Countries around the world set aside a special day for
mothers. It is celebrated on the second Sunday in May in the U.S. Canada, New
Zealand, Australia, India, Brazil, Germany, Ethiopia and the Philippines. Woodrow
Wilson proclaimed Mothers Day an official holiday starting on May 8, 1914. Still
other nations honor mothers on different dates.
Regardless of our nationality, ethnicity or gender, we were
each carried in our mother’s womb, given birth through her labor and, in almost
all cases, nursed and nourished to life by her care.
No office and no position wields greater power and influence
over the future of humanity than the influence of a mother. The memories and lessons given in infancy at
a mother’s hand surpass every other classroom and instruction. The faith of a mother inspires and instructs
more effectively than any pulpit or pen.
We see it in history, and we see it in the Bible.
In a log cabin in Kentucky, Nancy Hanks Lincoln recognized
the early gifts in her child. She not
only taught him to read, but instructed him in the principles that would shape
his life. Without Nancy, and Sarah, who
became Lincoln’s step mother after Nancy died, it is unlikely that Abraham
Lincoln would have ever surfaced to lead our nation in its greatest hour of
crisis.
If it were not for Moses’ mother, the world would have never
known the great law-giver who led Israel from captivity and gave us the Ten
Commandments. It was she who hid him in
the reeds at the river to save his infant life and it was she who cared for him
in Pharaoh’s court.
How many mothers have petitioned God for the birth of a
child, as Hannah prayed in the presence of Eli, the prophet? Without her prayer, Samuel would not have
been born, and would not have been present to anoint David, the king of Israel.
In the fullness of time, in an obscure Galilean village, another young woman lifted up her eyes to heaven and sang, “My soul exalts the Lord, and my spirit has rejoiced in God my
Savior. For He has had regard for the humble state of His handmaiden; for
behold, from this time on all generations will count me blessed. For He that is
mighty has done to me great things, and holy is His name.” (Luke 1:46-49).
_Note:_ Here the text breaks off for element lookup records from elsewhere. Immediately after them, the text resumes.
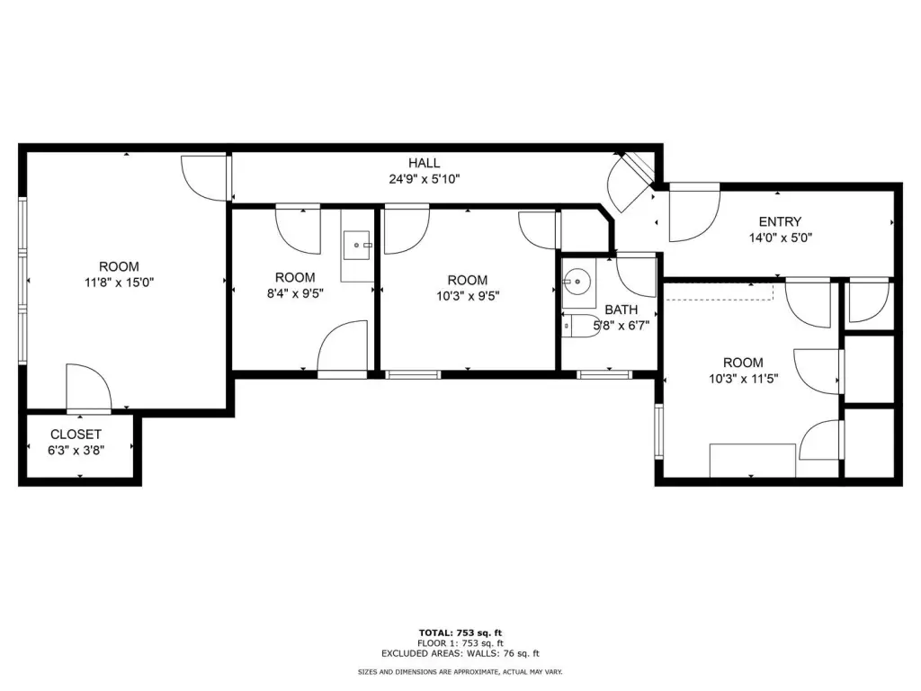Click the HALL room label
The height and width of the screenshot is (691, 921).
425,164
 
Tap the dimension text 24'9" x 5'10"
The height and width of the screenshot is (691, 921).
425,179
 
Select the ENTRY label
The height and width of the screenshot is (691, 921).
780,222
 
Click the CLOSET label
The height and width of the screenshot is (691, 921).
76,435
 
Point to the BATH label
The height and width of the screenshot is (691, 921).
621,310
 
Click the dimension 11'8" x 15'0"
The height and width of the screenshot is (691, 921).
120,283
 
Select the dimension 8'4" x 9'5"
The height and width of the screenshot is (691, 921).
295,293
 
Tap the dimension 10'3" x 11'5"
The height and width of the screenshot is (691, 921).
744,379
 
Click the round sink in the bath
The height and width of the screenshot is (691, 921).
578,282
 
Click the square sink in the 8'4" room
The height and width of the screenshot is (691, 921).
357,246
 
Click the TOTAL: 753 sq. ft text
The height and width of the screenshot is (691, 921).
460,633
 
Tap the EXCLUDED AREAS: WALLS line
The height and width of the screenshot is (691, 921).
460,653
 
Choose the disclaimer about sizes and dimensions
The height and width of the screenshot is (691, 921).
460,671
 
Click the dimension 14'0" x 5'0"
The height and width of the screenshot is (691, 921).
780,238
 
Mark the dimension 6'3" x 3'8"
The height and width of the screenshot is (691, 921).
76,451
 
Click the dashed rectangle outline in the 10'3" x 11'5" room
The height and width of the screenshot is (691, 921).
720,292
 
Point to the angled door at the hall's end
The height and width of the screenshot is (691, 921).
630,183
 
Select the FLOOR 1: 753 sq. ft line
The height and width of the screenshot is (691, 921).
460,643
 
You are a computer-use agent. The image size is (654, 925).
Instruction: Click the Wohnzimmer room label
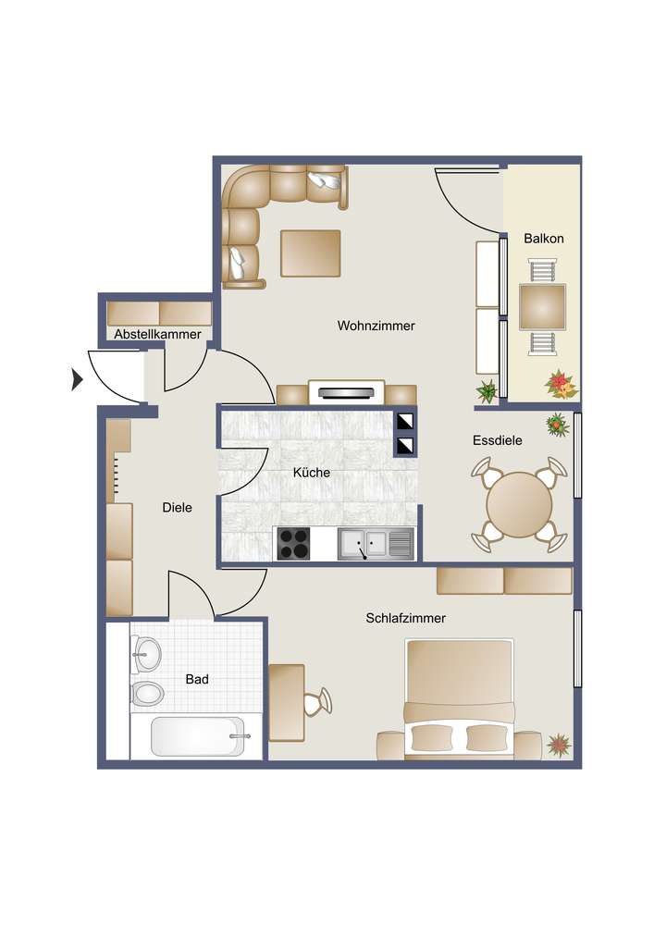click(x=376, y=325)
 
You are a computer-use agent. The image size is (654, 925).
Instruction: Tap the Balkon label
click(x=544, y=239)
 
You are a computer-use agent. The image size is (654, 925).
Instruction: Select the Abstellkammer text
click(x=157, y=334)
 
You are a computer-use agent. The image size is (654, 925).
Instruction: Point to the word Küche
click(x=312, y=473)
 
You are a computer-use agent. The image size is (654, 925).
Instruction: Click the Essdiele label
click(x=497, y=440)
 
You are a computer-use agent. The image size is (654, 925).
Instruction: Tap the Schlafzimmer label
click(x=406, y=618)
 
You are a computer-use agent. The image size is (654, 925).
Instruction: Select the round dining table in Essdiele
click(x=519, y=504)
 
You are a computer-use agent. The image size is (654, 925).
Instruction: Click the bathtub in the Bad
click(x=198, y=735)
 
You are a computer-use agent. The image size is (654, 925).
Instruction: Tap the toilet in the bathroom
click(x=147, y=693)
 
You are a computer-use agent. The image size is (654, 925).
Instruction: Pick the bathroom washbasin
click(x=147, y=654)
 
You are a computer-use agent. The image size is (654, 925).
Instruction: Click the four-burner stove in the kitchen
click(x=293, y=543)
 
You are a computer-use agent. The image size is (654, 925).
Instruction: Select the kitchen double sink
click(x=376, y=544)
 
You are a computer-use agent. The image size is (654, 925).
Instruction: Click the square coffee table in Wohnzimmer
click(x=311, y=253)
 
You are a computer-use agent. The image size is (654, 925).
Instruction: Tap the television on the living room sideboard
click(x=346, y=392)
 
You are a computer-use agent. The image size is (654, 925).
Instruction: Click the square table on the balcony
click(x=543, y=307)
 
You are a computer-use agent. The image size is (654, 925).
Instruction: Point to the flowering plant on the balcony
click(x=561, y=385)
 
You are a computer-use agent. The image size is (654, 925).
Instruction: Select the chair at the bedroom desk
click(x=318, y=701)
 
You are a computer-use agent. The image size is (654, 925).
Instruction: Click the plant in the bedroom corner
click(x=559, y=745)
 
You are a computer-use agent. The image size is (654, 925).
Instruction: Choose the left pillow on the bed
click(x=432, y=737)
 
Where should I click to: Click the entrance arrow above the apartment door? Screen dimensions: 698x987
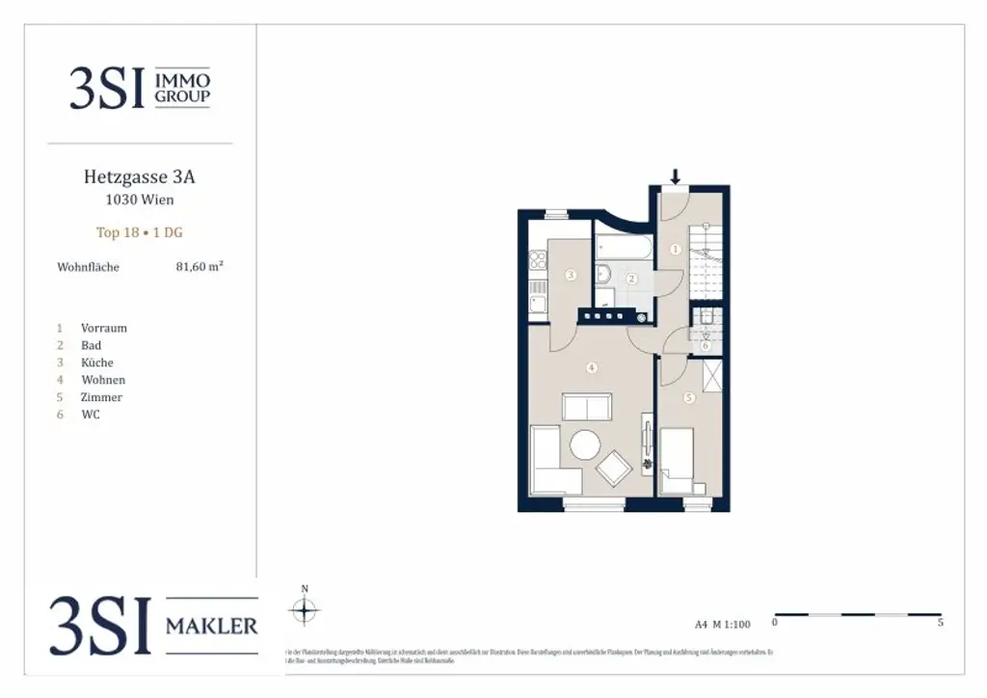click(x=676, y=176)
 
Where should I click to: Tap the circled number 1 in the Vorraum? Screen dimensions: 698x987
click(x=675, y=249)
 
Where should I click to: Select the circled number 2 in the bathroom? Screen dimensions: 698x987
click(x=632, y=279)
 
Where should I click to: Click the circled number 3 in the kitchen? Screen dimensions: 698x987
click(x=571, y=276)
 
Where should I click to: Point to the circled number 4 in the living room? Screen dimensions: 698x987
click(x=592, y=367)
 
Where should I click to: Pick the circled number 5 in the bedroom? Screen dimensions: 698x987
click(x=688, y=397)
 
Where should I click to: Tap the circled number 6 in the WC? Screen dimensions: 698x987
click(x=705, y=345)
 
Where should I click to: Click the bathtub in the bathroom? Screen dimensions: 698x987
click(x=623, y=249)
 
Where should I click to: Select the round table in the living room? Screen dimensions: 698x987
click(x=585, y=444)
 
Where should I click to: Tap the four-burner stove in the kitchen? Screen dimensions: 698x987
click(x=603, y=314)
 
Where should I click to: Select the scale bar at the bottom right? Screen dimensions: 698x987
click(x=858, y=614)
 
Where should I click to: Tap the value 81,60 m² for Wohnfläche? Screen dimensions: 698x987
click(x=199, y=267)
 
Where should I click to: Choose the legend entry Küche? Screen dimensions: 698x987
click(x=97, y=362)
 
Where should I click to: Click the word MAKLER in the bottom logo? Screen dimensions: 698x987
click(x=212, y=626)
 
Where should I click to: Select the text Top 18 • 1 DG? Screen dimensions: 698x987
click(x=140, y=232)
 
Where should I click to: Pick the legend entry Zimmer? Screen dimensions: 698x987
click(x=101, y=397)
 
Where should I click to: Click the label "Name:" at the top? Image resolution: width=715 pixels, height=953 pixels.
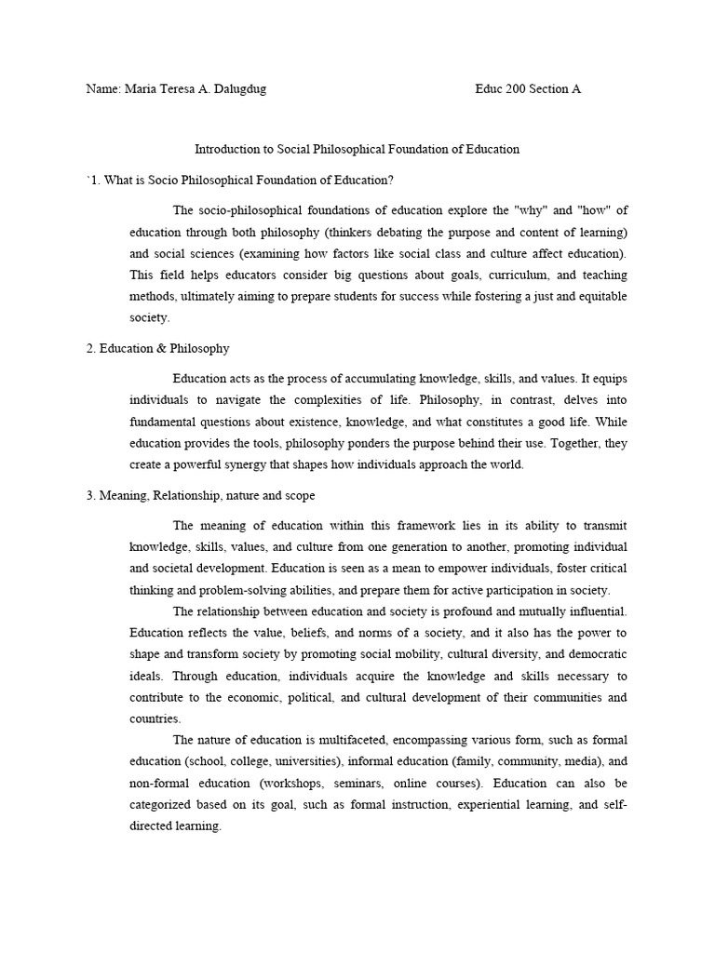coord(102,89)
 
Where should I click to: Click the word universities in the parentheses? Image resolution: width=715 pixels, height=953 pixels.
coord(298,761)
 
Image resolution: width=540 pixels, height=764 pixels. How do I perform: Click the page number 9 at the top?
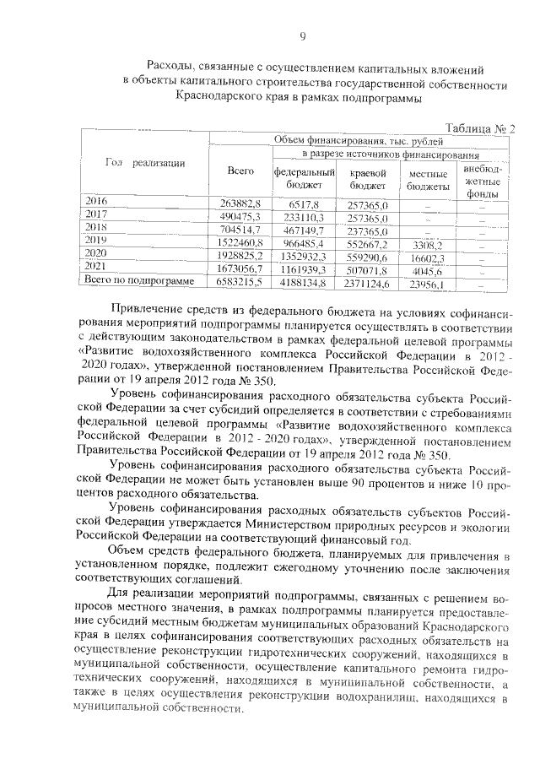[301, 35]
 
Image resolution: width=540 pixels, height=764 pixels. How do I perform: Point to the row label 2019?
[98, 240]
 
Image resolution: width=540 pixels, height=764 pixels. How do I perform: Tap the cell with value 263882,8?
[242, 204]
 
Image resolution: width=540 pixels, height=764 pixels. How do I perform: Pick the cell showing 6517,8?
[304, 204]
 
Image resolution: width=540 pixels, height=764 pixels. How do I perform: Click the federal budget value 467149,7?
[304, 229]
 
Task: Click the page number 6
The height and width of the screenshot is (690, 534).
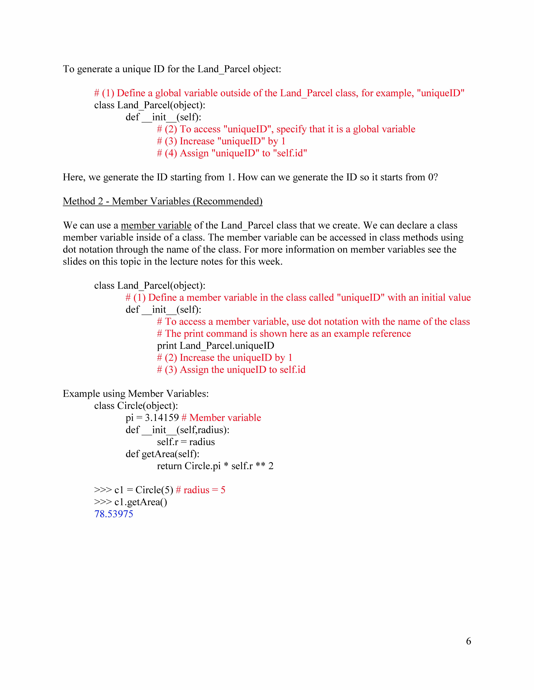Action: pos(468,641)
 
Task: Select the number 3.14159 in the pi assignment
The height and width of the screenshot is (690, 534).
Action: pos(162,418)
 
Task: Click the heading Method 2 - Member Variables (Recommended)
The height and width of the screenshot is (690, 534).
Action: pos(163,201)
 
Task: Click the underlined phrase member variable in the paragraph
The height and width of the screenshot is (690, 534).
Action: pos(156,225)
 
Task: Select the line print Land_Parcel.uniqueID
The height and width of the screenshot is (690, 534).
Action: pos(215,346)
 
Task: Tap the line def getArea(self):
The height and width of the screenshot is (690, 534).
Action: pos(162,454)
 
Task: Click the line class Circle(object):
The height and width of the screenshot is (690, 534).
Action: pos(136,406)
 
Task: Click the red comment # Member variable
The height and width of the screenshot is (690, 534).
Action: pos(221,418)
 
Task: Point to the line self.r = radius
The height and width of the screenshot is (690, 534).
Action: pos(186,442)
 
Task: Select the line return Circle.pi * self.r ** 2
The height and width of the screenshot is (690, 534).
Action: pos(215,466)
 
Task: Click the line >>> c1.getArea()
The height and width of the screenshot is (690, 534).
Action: pos(131,502)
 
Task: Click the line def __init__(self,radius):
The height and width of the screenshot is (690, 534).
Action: pos(178,430)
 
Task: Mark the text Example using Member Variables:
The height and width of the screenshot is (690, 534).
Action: pos(136,394)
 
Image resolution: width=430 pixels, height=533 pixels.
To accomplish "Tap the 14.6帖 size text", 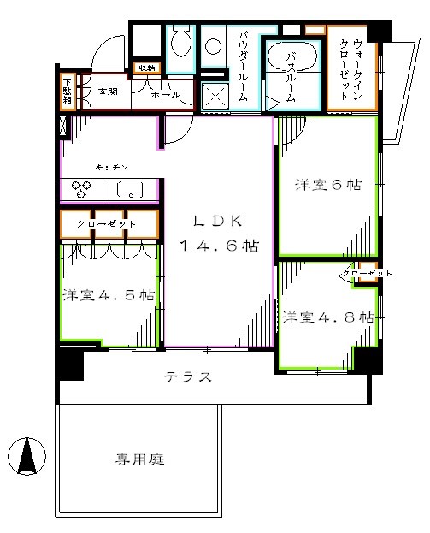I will click(219, 246).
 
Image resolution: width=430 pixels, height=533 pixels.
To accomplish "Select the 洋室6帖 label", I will click(328, 184).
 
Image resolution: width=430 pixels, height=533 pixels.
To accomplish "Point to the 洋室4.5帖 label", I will click(108, 296).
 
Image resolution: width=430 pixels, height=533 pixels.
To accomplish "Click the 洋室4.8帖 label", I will click(329, 317).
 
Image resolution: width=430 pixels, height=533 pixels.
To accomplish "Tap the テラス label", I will click(187, 377).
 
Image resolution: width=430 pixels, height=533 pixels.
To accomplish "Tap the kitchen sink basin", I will click(131, 189).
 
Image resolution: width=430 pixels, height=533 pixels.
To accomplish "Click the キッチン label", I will click(112, 169).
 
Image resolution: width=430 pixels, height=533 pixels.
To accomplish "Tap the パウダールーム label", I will click(243, 67).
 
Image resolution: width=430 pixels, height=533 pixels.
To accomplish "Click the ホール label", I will click(165, 94).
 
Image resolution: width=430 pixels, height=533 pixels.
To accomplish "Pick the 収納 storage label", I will click(144, 68).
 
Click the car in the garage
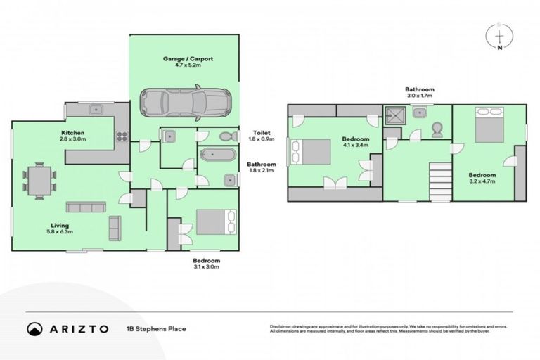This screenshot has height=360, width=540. pos(184,101)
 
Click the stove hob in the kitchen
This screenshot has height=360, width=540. pos(122,136)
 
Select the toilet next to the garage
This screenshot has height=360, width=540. pos(226,136)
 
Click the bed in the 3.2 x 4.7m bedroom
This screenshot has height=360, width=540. pos(489,124)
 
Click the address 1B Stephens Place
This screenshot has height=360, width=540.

Without Mary we would never have known Jesus,
and the world would remain lost in its sins without a Savior.
Paul referred to the importance of a
mother’s faith when he wrote to his young protégé, Timothy: “For I am
mindful of the sincere faith within you, which first dwelt in your grandmother Lois and your mother Eunice, and I am
sure that it is in you as well.”
(2 Timothy 1:5).
This Mother’s Day we honor all our mothers
who have shaped us and made a better world.
It also stands as a challenge to all those young women who give birth to
the next generation and shape the future of the world to come.